Я увидел под башней средокрестия несколько человек и, подойдя ближе, понял, что они собрались у монумента Бергойна, который сейчас представлял собой зияющую дыру в кирпичной кладке, частично скрытую лесами. Перед лесами я заметил тали, а гигантская плита, составлявшая видимую часть монумента, лежала на полу неподалеку. Чуть в стороне я разглядел своего старого приятеля Газзарда и направился к нему. Он с мрачной любезностью меня приветствовал, и я спросил, что здесь происходит.
– Они сообразили, что запах идет оттуда, и рано утром начали вскрывать стену.
– Я полагаю, когда пол просел, кладка тоже задвигалась и в ней образовалось отверстие.
Он пожал плечами:
– Как только удалили несколько кирпичей, вонь пошла просто жуткая.
– Я не понимаю. Это ведь мемориал, а не гробница.
– Ну вот, они и нашли то, что пахло. Его перенесли туда.

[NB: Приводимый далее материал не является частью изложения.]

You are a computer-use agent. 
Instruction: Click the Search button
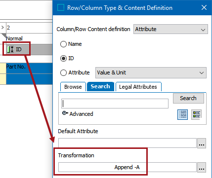(188, 98)
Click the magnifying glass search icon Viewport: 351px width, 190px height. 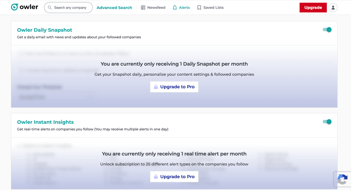[x=50, y=8]
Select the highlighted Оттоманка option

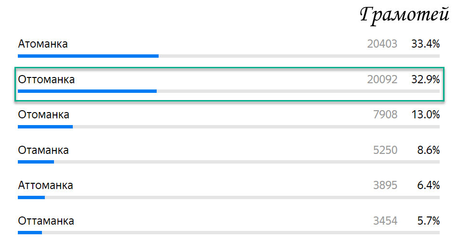(x=229, y=84)
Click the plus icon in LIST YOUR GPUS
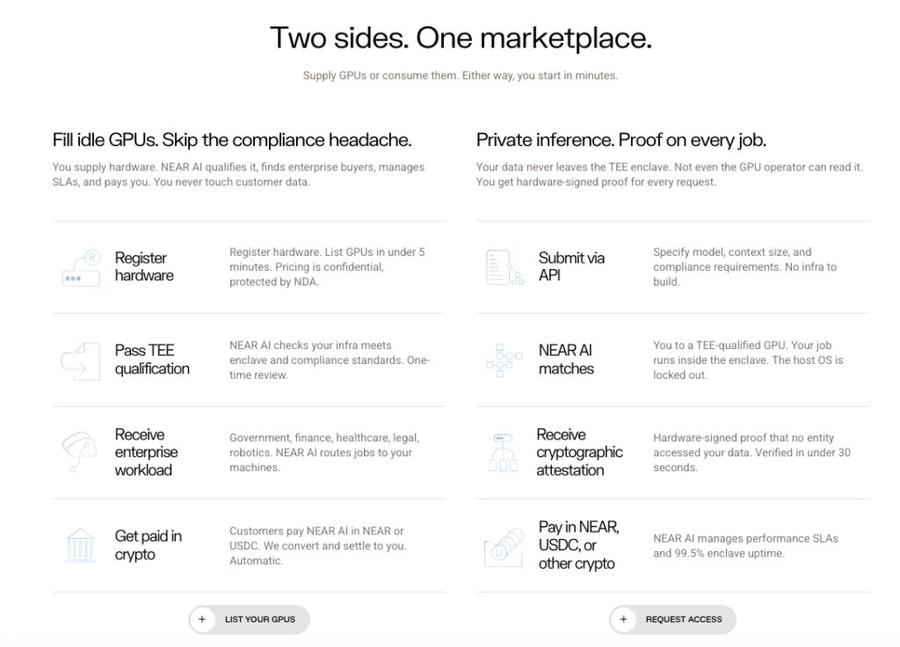The height and width of the screenshot is (647, 900). click(204, 619)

Но меня к нему что-то не тянет, сэр.
Я поблагодарил Газзарда и подошел поближе, хотя запах стоял ужасающий. Двух из стоявших там я узнал: это были доктор Карпентер и доктор Систерсон, но третий был мне незнаком. Второй раз за два дня мне пришлось наблюдать, как молодой доктор склоняется над трупом. Мне показалось, что покойный был очень древним стариком: лицо сморщенное, зубы обнажены в оскале, тело так ссохлось, что выглядело слишком маленьким для взрослого человека. Я разглядел, во что он был одет: полотняное белье, похожее на античную тунику. Внезапно мне на ум пришли слова из надписи: Ибо когда содрогнется земля и затрясутся башни, могила выдаст свои тайны и все сделается явным.

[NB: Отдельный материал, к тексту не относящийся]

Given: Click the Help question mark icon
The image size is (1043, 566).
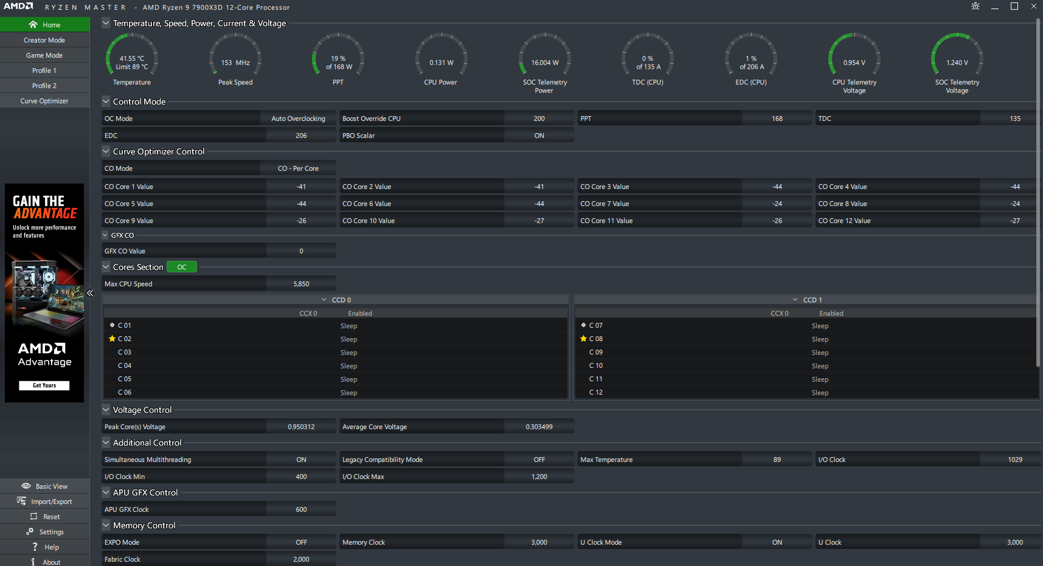Looking at the screenshot, I should [35, 547].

– Посторонитесь, будьте добры, – обратился ко мне незнакомец.
Но тут поднял взгляд доктор Систерсон и бодро произнес:
– Я знаю этого джентльмена.– Он сделал шаг ко мне и протянул ладонь для рукопожатия со словами: – Очень рад вас видеть.– Он указал на своего спутника: – Это мистер Балмер, смотритель строения. А этот джентльмен – выдающийся историк, доктор Куртин.
– А, я вас знаю.– Балмер проговорил это без улыбки и пожал мне руку. На вид ему можно было дать лет пятьдесят; ростом он был невысок, плотен, с тяжелыми челюстями и почти голым черепом.
– С доктором Карпентером я знаком, – сказал я доктору Систерсону, который собирался представить нас друг другу.
Доктор небрежно кивнул. Доктор Систерсон улыбнулся:
– Теперь здесь присутствуют представители всех необходимых профессий: медик скажет, как умер бедный джентльмен, архитектор – как он попал в стену, и историк объяснит, что на самом деле произошло.
– А к тому лее и теолог, – не без сарказма заметил молодой доктор, – чтобы мы узнали высший смысл всего этого.